Plans for cooling of LEDs are still vaugue.

firmware design

pseudo code


isr(int0)
 {
 freq++ ;
 }

isr(counter_2_overflow)
 {
 // copy current freq to main line, reset freq.
 }

isr(adc_complete)
 { 
 copy adc value to mainline;
 }

isr(counter1_...)
 {
 // implement the lighting policy 
 ?flip the current MOSFETs bit..
 ?change the current MOSFET
 ?change the counter target
 } 

void 
main()
 {
 setup() ; // set the ports, direction etc.
 for(;;)
  {
  if (newFreq)
   {
    {
    DISABLE_ISR ;
    copy new freq ;
    }
   if new freq != old freq
    adjust policy;
   }
  if (newLumons)
   {
    {
    DISABLE_ISR;
    copy new lumons;
    }
   if new lumons != old lumons
    adjust policy ;
   }
  }
 }

inputs and conditioning

policy ideas

  1. if it is dark provide constant light immediately.
  2. if it becomes light, wait for a few seconds to confim it stays light, and then start flashing the lights to make it easier for others to see the bike.
  3. as the speed increases, spend more time with tightly focussed lights lit
  4. as the speed decreases, spend more time with flood lights lit.
  • Flashing LEDs use less power, maybe can lit up high speed strings at lower speeds?
  • Flashing LEDs have higher power limits, so should be able to flash low speed floods even at high speed - to get attention from road users at large angles to the bikes direction of travel.
  • Aim to match the power available to the power consumed by the LED strings

policy mechanism

Four intervals of variable length, applied to selected string of LEDs: off, string-a on, off, string-b on.
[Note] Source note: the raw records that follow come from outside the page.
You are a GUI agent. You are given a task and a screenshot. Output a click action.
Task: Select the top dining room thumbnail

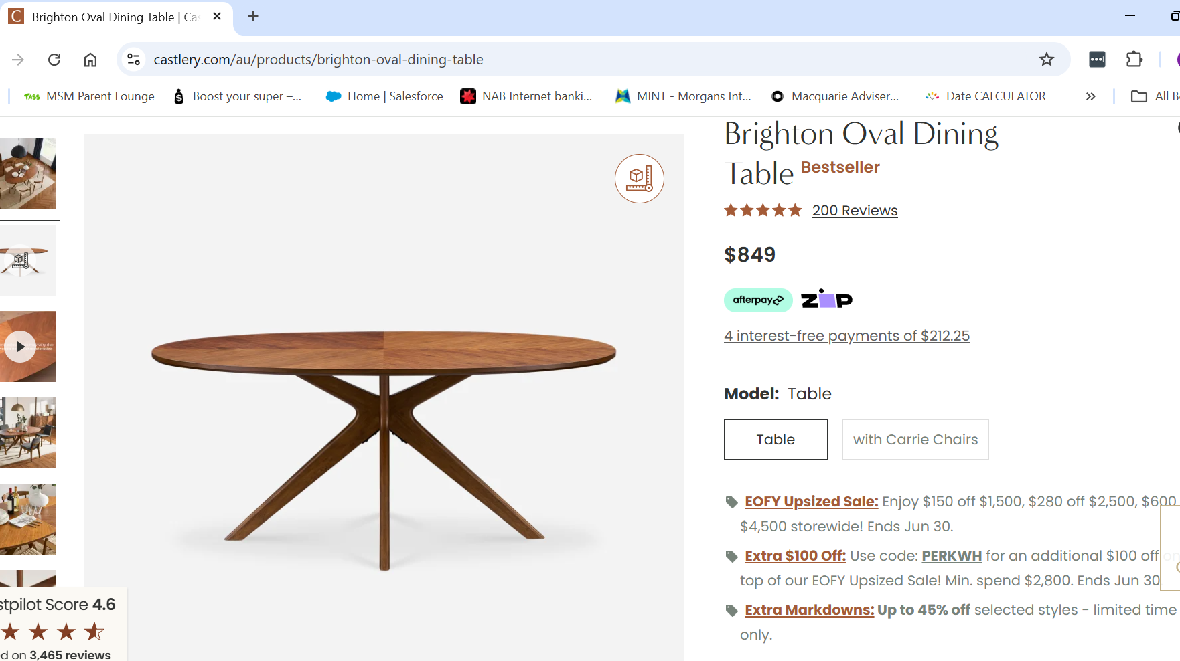(x=27, y=174)
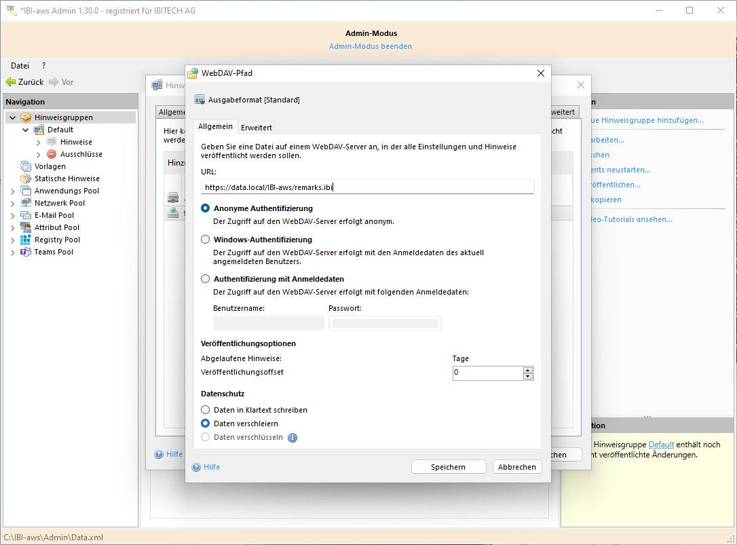Switch to the Erweitert tab
737x545 pixels.
[257, 128]
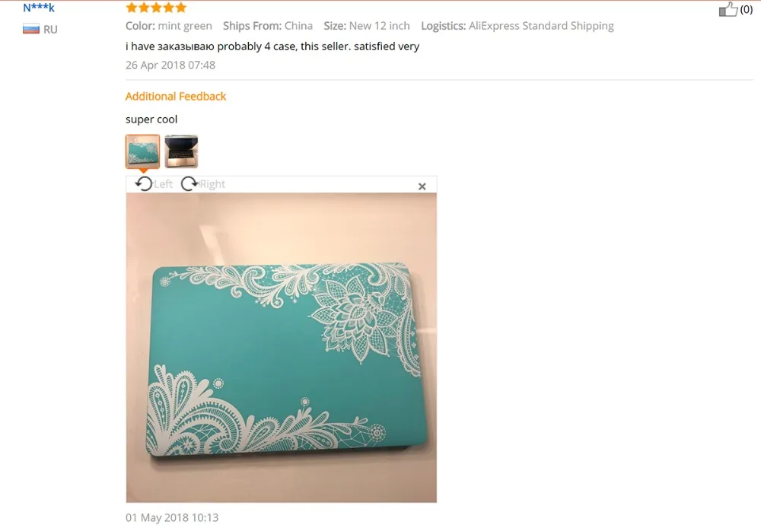761x528 pixels.
Task: Click the Russian flag icon
Action: [x=31, y=29]
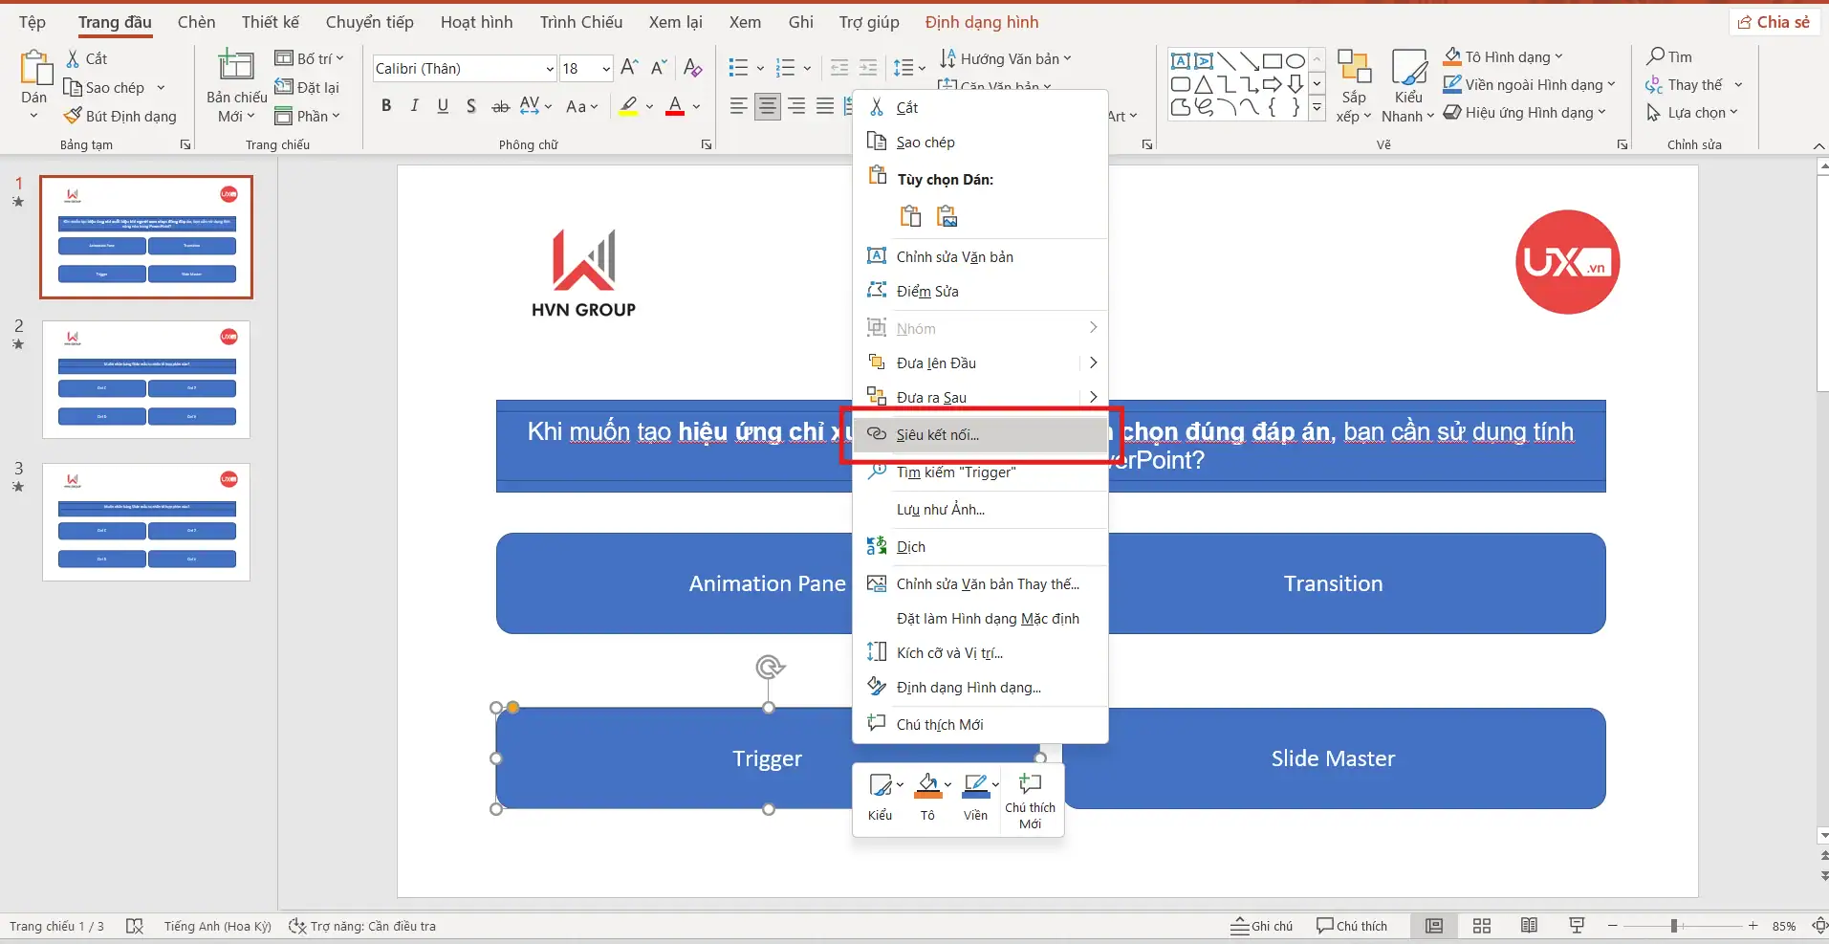Start slideshow from status bar icon
This screenshot has width=1829, height=944.
coord(1577,925)
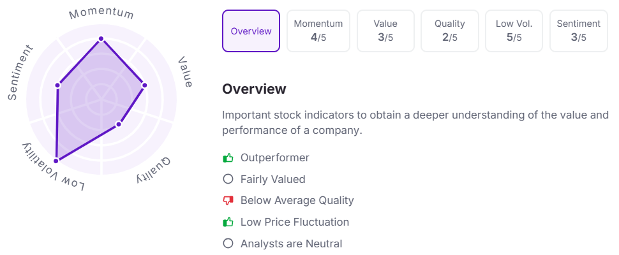Click the red thumbs-down beside Below Average Quality
Screen dimensions: 619x255
click(x=228, y=201)
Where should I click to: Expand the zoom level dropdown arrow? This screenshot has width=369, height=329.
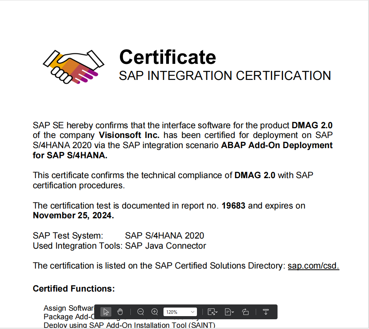coord(192,312)
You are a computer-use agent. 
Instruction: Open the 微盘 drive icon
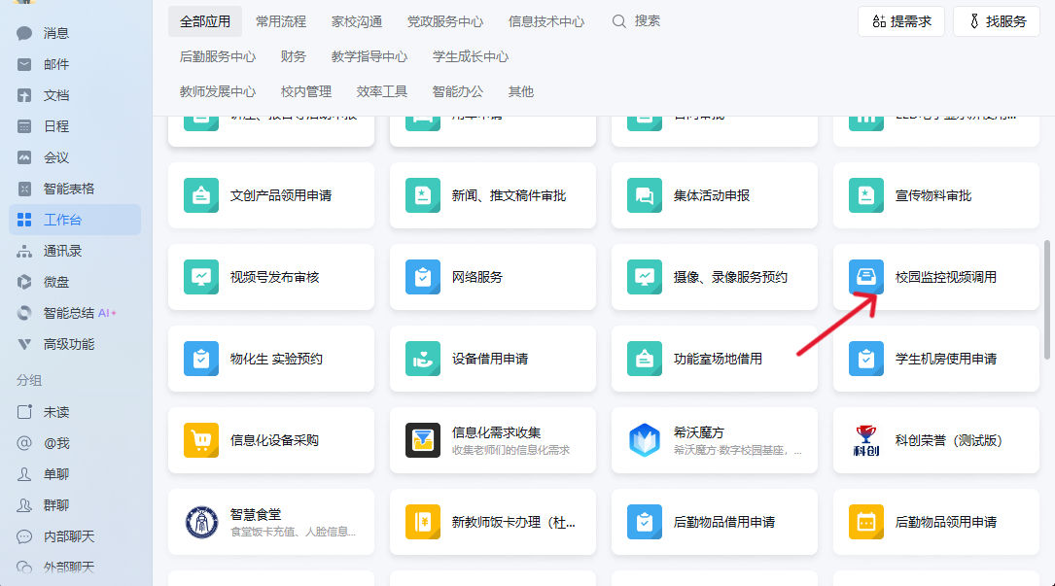coord(25,282)
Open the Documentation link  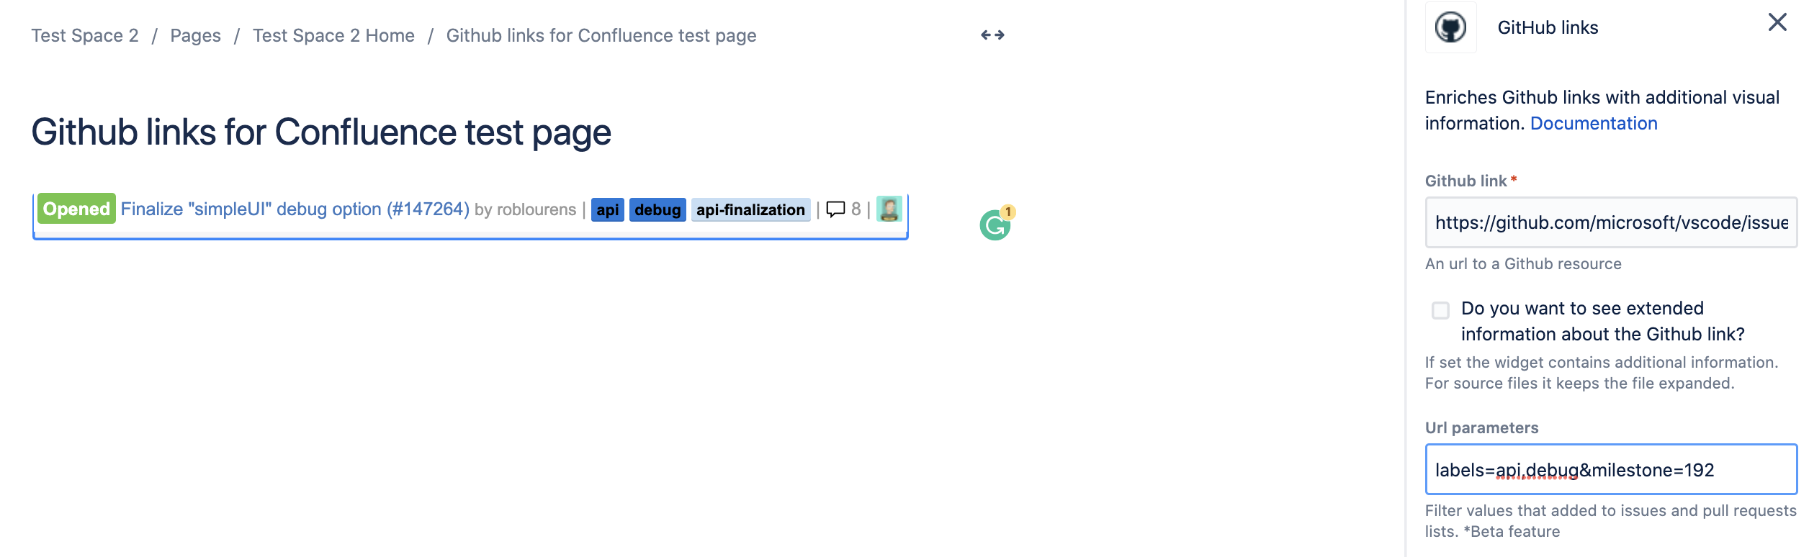tap(1593, 124)
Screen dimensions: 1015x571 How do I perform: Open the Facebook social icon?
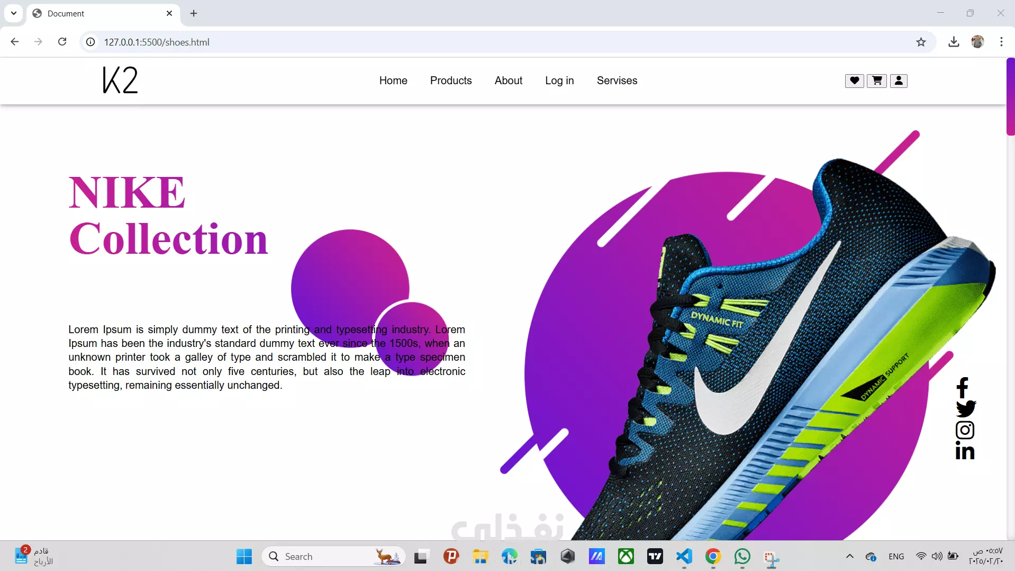[x=963, y=388]
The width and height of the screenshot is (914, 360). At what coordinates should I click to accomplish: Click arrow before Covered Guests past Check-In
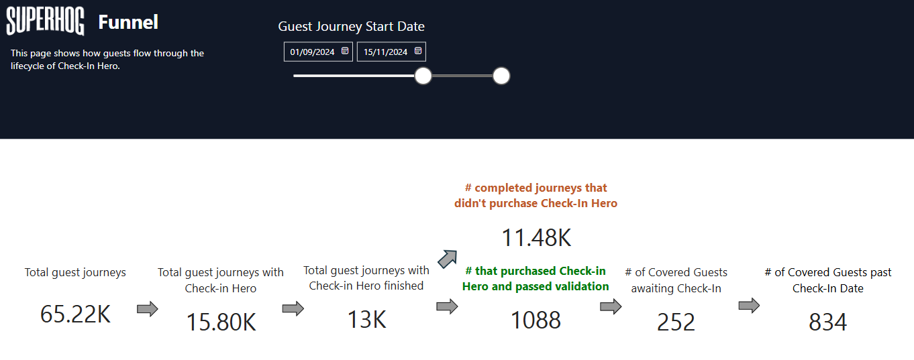pos(749,306)
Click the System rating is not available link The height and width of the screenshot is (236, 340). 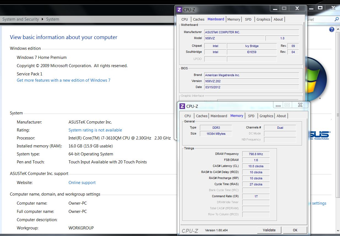click(x=95, y=130)
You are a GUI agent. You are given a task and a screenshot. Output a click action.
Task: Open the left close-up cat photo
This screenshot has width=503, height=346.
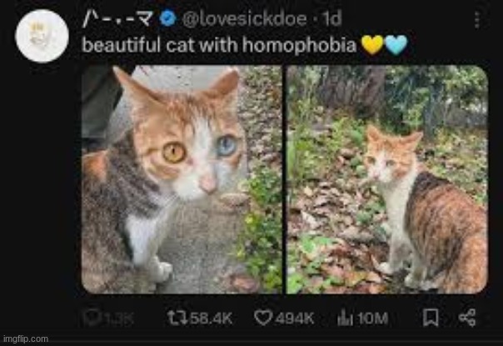coord(182,179)
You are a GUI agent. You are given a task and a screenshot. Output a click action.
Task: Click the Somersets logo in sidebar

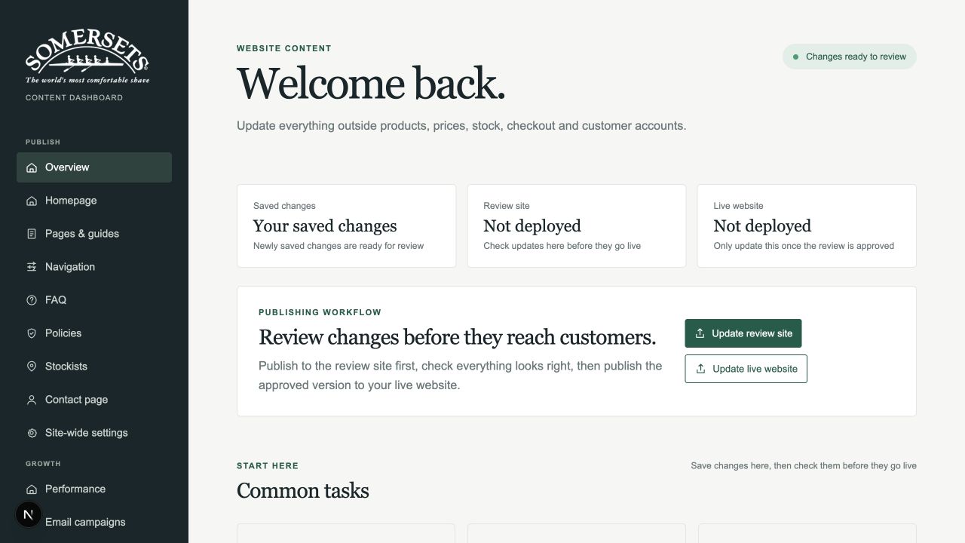coord(87,57)
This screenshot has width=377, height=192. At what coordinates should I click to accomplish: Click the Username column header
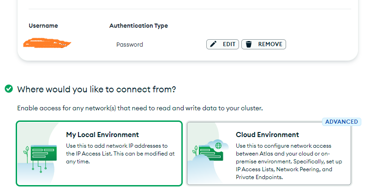(x=43, y=26)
The intervals are defined as an array of counter[4]. The LED strings by the MOSFET number in an array of mosfet[4];

This will allow:

  • the fading from spots to floods gradually:).
  • day lashing patterns to be set using any two strings of LEDs.

policy config

  • night vs day lumonosity value.
  • samples of day light required for flashing to start.
  • freq exponential smoothing factor (power of 2)
  • night freq bounds[4] between {floods | mix | medium | mix | spots}
  • day freq bounds[N] between flash patterns
  • day flash patterns[N]

user config

policy values in miles per hour? or are they automated from load/power info?